Publicado el 15 de Noviembre de 2015 en 360 Domingo, de Vanguardia
Aquí voy una
vez más a derramar miel sobre las páginas de 360 Domingo. Desde el título te
podrás imaginar del empalague que viene a continuación, así que si eres como
esos amigos míos que dicen les va a dar un coma diabético por leerme, o como
alguno de mis colegas comunicadores que me llama el Coelho de los
editorialistas por la escasa profundidad literaria, técnica e intelectual de
mis aportaciones, te recomiendo dejar de leer ahora mismo. Te lo advertí.
Semanas atrás nos llegó la invitación. Y
aunque el noviazgo llevaba tiempo, no dejó de sorprenderme un poco que en estos
tiempos de pragmatismo total, decidieran poner en riesgo lo que era una
relación que marchaba sobre ruedas a pesar de tres cuestiones que para muchos
podrían parecer insalvables. Resultó que la boda sería en un lujoso hotel de la
ciudad de México, y quienes me conocen bien, saben que con eso se daban dos
cosas que no puedo dejar pasar en esta vida: una es la visita a cualquier
ciudad cosmopolita lejos de la pegajosa arena de mar o de las interminables
filas de los parques temáticos, y la otra cosa es echarme unos tragos con cargo
al padre de una novia, quinceañera, o candidata a reina.
Molidos, llegamos con un día de
anticipación al enlace y acudimos a una pequeña y familiar cena en casa de mis
tíos políticos (no, no se pagó la fiesta con dinero público, quiero decir que
son tíos de mi señora). Tras unos segundos, luego de que timbramos a la puerta
apareció el novio que reconocí porque lo había visto antes en las redes
sociales de la familia. Antes de que yo dijera nada, nos saludó con un perfecto,
natural, y educado “Que bueno que llegaron, me da mucho gusto conocernos”. Y
claro, esto no tendría nada de especial a no ser que él es estadounidense, y
que el pulido español lo ha aprendido por respeto a su ahora esposa y todo lo
que ella representa.
Si tuviera que describir físicamente al
papá del novio con una figura pública que todos pudiéramos reconocer, diría que
es del tipo de Donald Trump, pero más alto; y su esposa sería una sencilla y
bella dama de raza caucásica. Vaya, serían el estereotipo del norteamericano
que vemos en las películas. El hermano del novio viajó con su mujer y dos de
sus tres pequeñas hijas desde Filadelfia y se dijo feliz de conocer el
verdadero México, pues me contó que solo había conocido Cancún en su temprana
juventud, y en su mirar advertí que no era algo de lo que quisiera hablar.

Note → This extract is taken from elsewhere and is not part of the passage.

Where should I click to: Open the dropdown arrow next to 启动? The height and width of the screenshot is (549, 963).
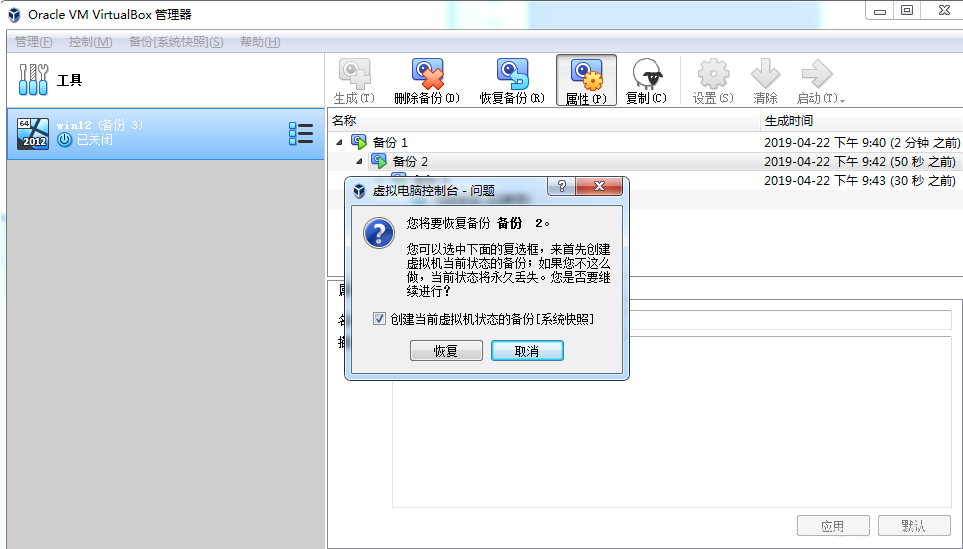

Supuse que no tiene muchos recuerdos de La Riviera Maya; tal vez por ser
caballero, o quizá por otro tipo de amnesia.
Entre viandas, tequilas, mezcales y buenos
whiskys directos, pasó la velada de rompehielos y ahí supe que ellos eran una
típica familia del noreste de los Estados Unidos, es decir, el tipo de personas
que suelen tener los mismos prejuicios que nosotros cuando se trata de entender
a quiénes son distintos a uno mismo por diferentes razones, además de raza y
nacionalidad.
Al siguiente día, no sé qué arreglos
hubo o si la ceremonia tiene validez, porque entiendo que no en cualquier sitio
se puede celebrar una misa católica; pero en algún lugar del hotel se montó
todo y fui testigo presencial de un evento dónde nació una familia de mujer
católica, y varón judío. Antes habían tenido su boda judía allá en su lugar de
residencia. El sacerdote católico, un legionario de Cristo más parecido a Jo-Jo-Jorge
Falcón que a Jesús, supo encontrar en Moisés al personaje común de ambos y más cultos
para dar un mensaje desde lo que sería la óptica del Dios que une a todas las
religiones: un éxodo hacia el amor.
Mafer y Mike |
Faltaba mucha música por bailar, muchas
bebidas por disfrutar y mucha labia por hablar. Pero la más joven de mis hijas
se encontraba en el limbo entre la fiesta y el sueño, entre la infancia y
juventud, entre su familia y su libre albedrio. Así que intentando imitar a ese
admirable par de parejas que a todos nos daban una lección del respeto y amor a
los hijos, y aún en contra de mi “religión” mundana, fui de los primeros en
abandonar la fiesta para irnos a dormir.
Y por primera vez en mucho tiempo, dormí
como si no debiera nada. Supongo que esa noche debe haber estado ahí
acompañándome el Dios de los judíos, así como el de los católicos. Porque me
queda claro que con los precios del hotel, no me acompañaba más el dios dinero.